◆ Record excerpts:
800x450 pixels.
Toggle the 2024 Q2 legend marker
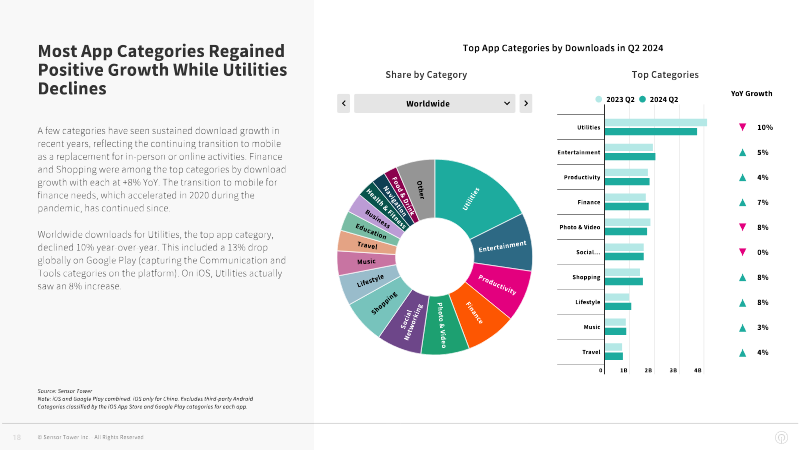[x=642, y=99]
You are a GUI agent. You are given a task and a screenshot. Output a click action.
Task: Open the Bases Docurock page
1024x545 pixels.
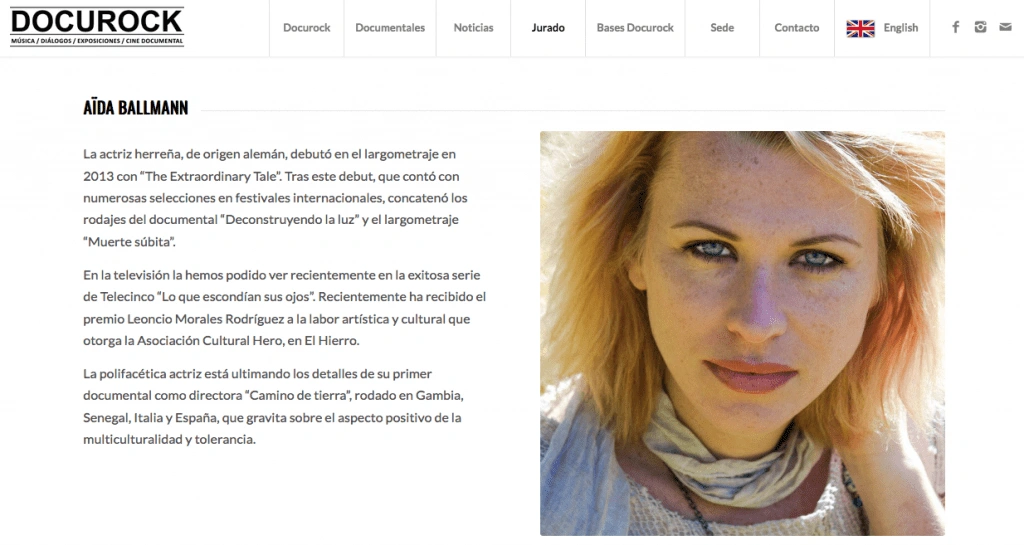[635, 27]
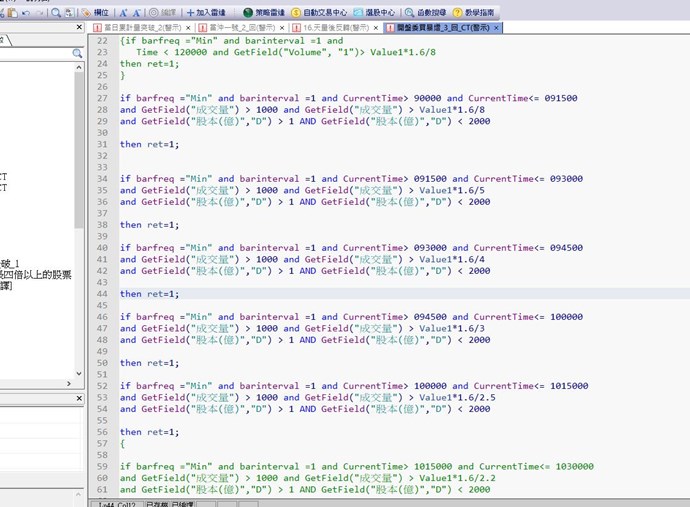Place cursor on line 44 'then ret=1;'
This screenshot has height=507, width=690.
point(150,294)
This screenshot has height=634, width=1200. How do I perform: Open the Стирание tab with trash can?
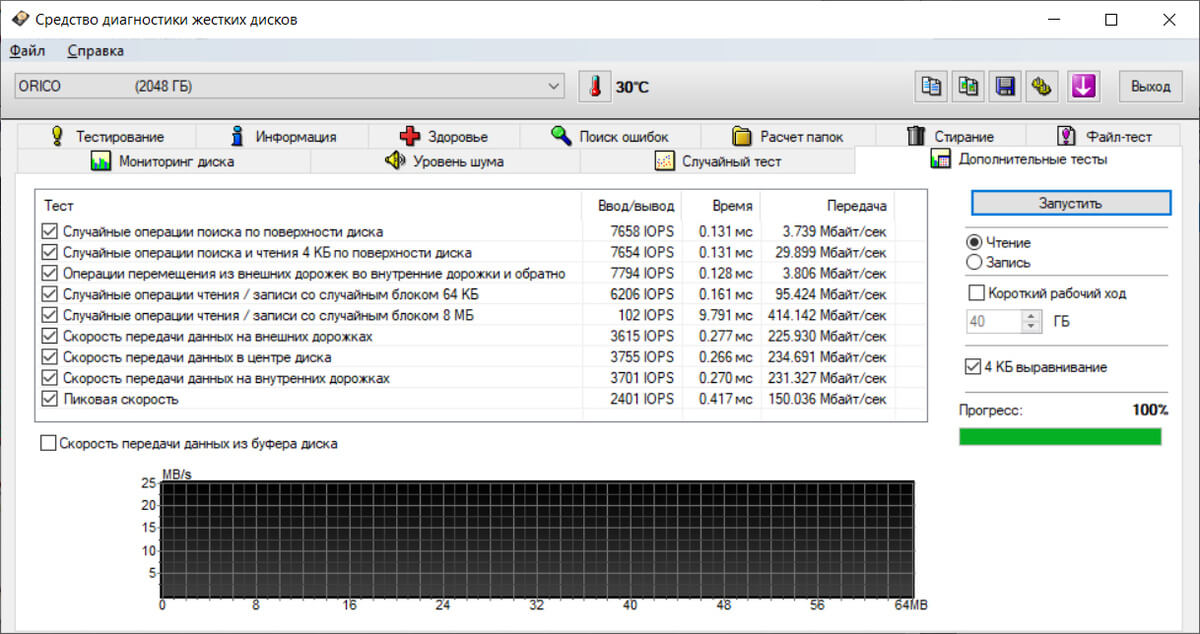pyautogui.click(x=950, y=136)
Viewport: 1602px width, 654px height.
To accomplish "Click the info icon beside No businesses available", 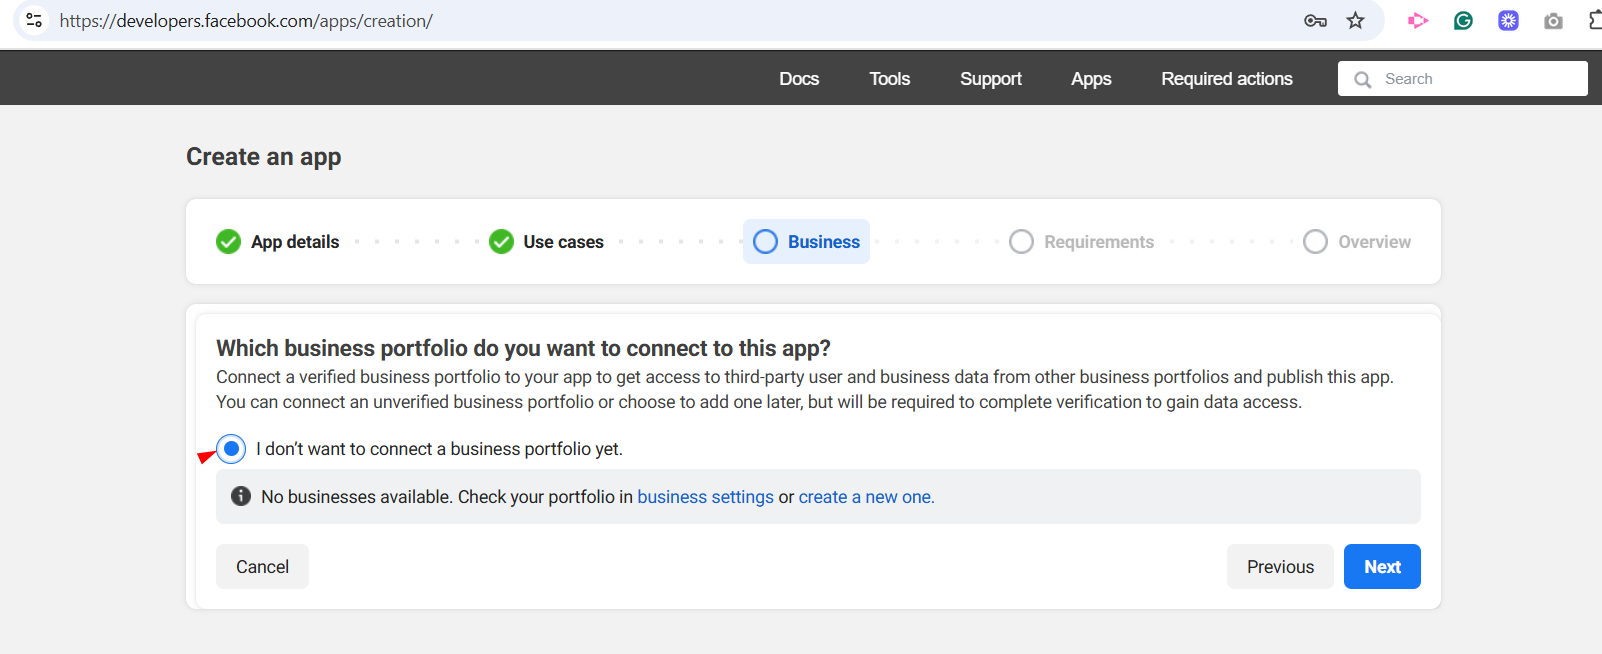I will [x=241, y=496].
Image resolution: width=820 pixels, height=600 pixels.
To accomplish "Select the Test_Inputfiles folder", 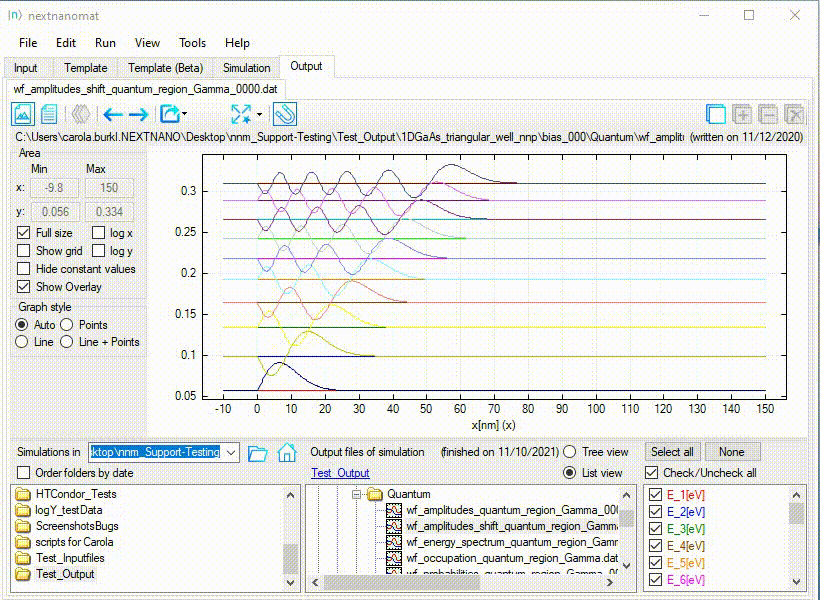I will click(69, 558).
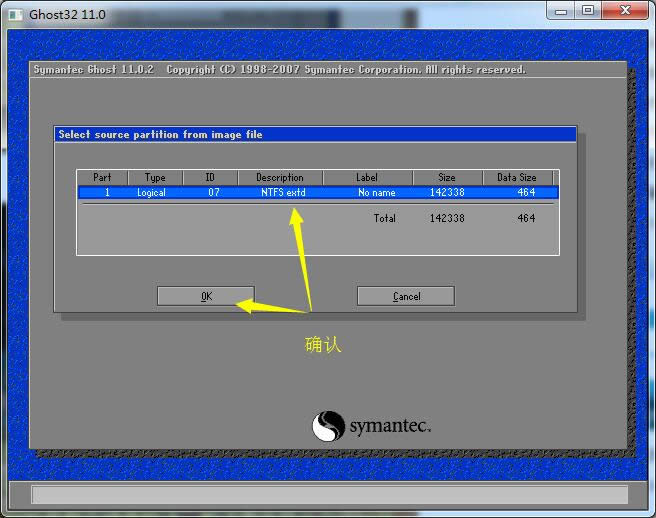This screenshot has width=656, height=518.
Task: Click the Data Size column header
Action: (516, 177)
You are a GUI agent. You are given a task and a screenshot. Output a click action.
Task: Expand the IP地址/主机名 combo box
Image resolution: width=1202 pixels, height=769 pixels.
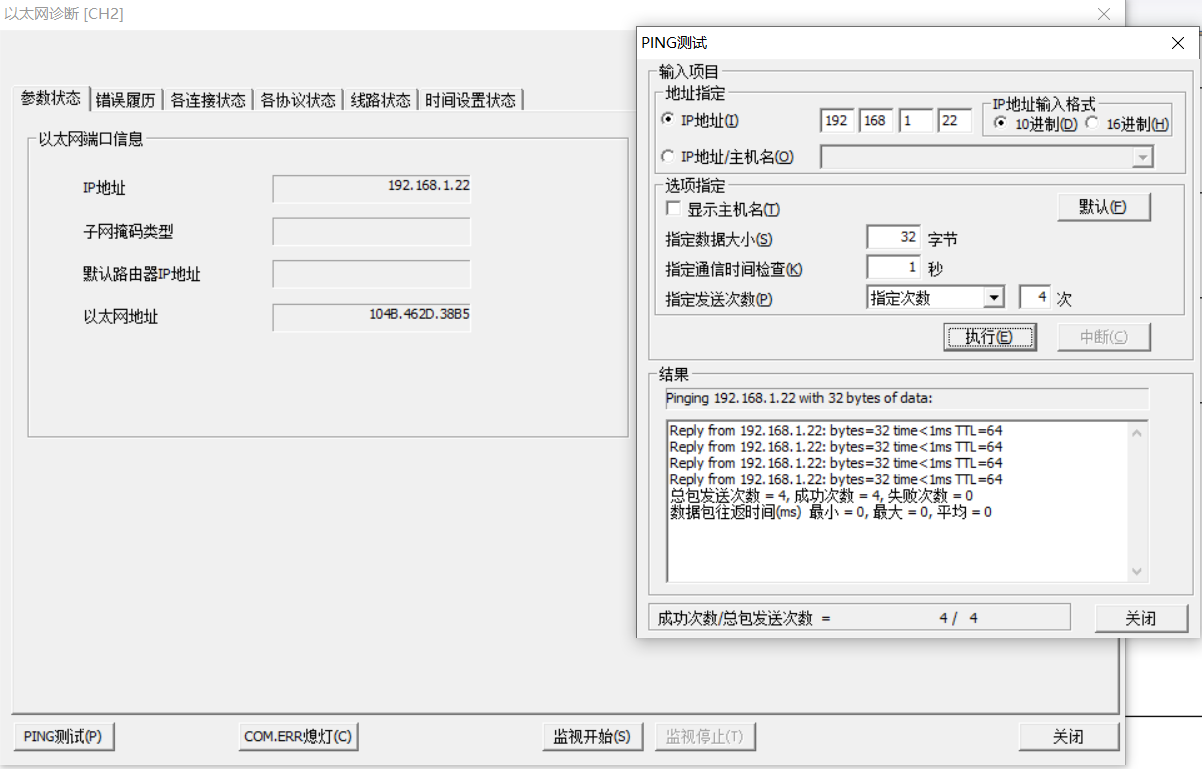[x=1141, y=157]
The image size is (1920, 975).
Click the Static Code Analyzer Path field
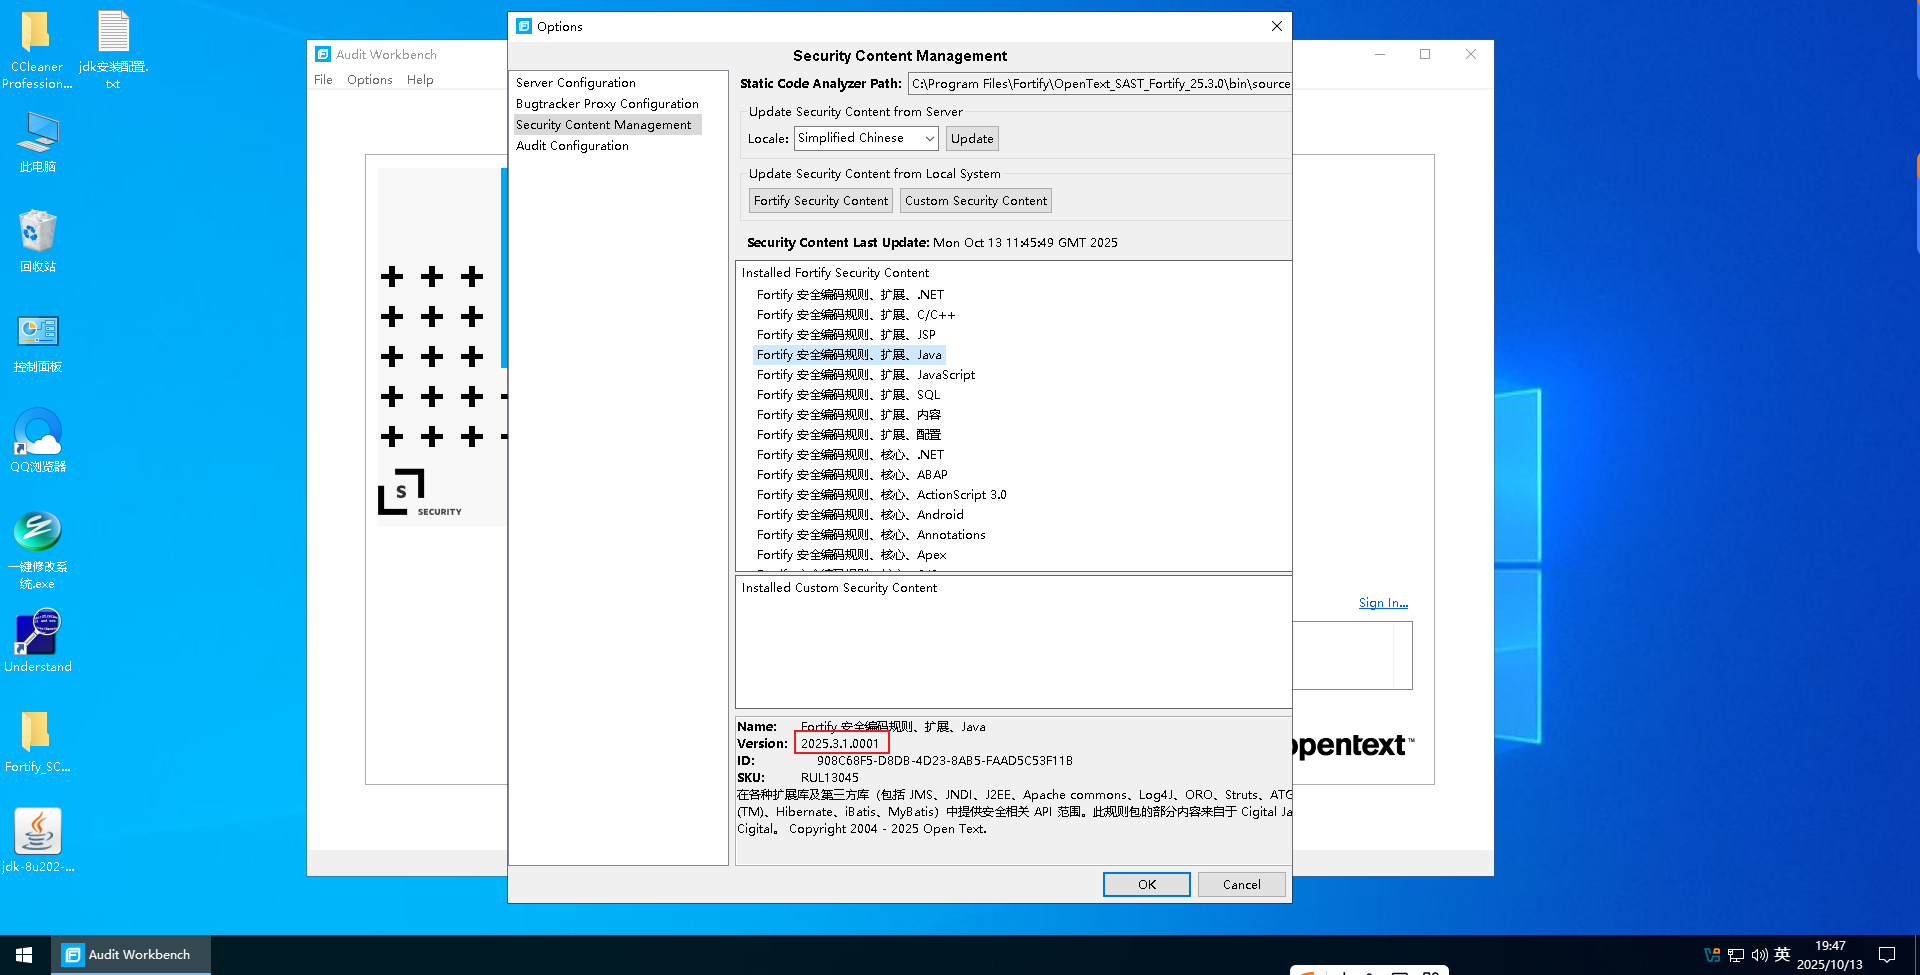tap(1099, 84)
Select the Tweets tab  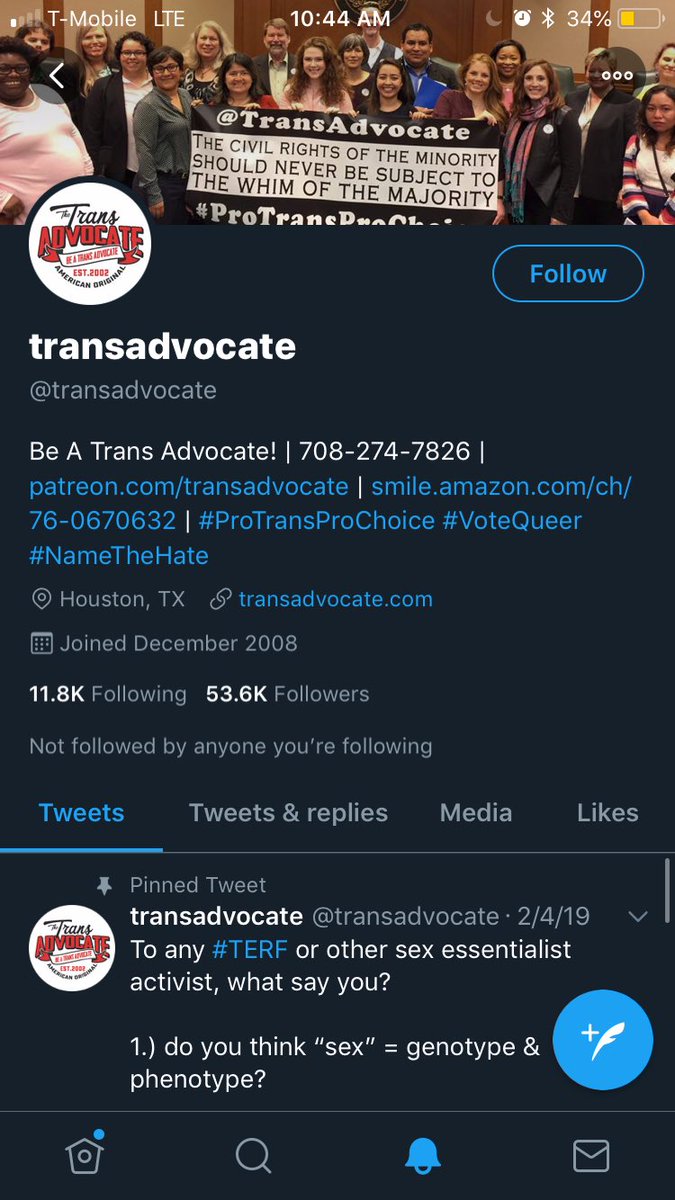click(x=81, y=813)
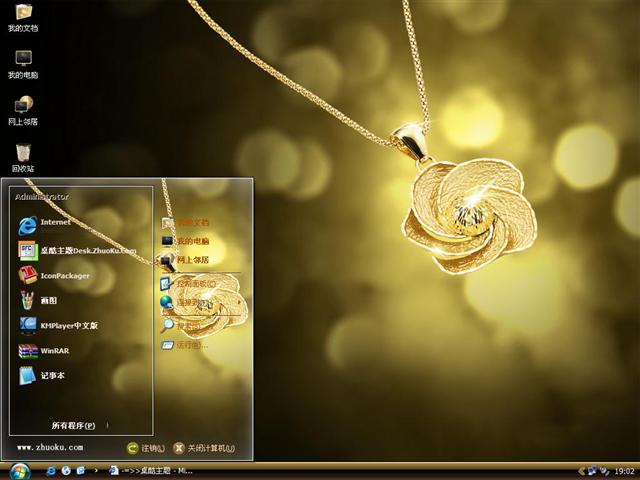Viewport: 640px width, 480px height.
Task: Open the 回收站 recycle bin icon
Action: [22, 153]

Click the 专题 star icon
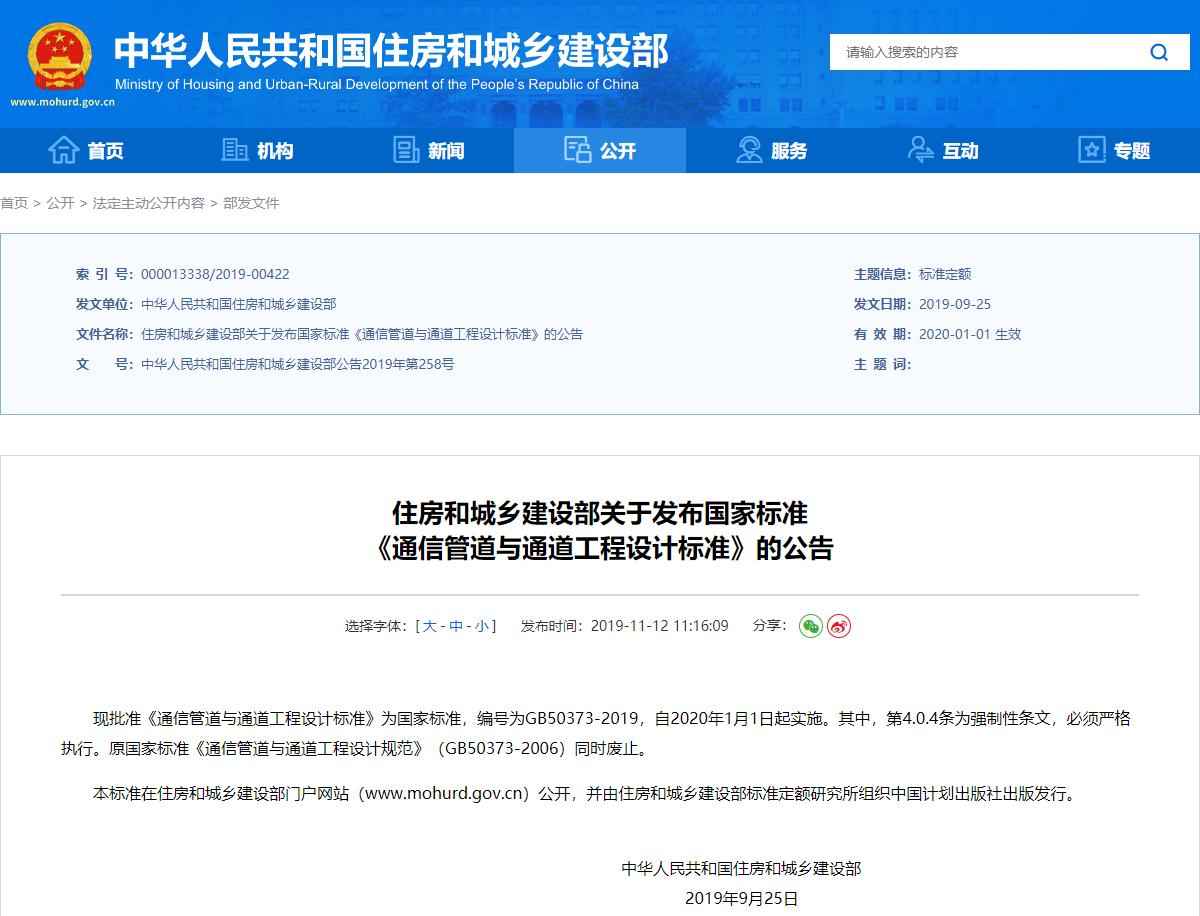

◆ Work instruction:
The required output is an exact copy of the lines from the start of the material above through the line containing "Viewport: 1602px width, 654px height.", inclusive, with no pictures in it.

◆ Your solution:
800x450 pixels.
Toggle the 2024 Q2 legend marker
[x=642, y=99]
You are a GUI agent. You are given a task and a screenshot. Output a click action.
Task: Open the Bases Docurock page
1024x545 pixels.
[635, 27]
Place cursor on line 44 'then ret=1;'
This screenshot has height=507, width=690.
point(150,294)
This screenshot has height=634, width=1200. How do I perform: Open the Стирание tab with trash can?
pyautogui.click(x=950, y=136)
Viewport: 1602px width, 654px height.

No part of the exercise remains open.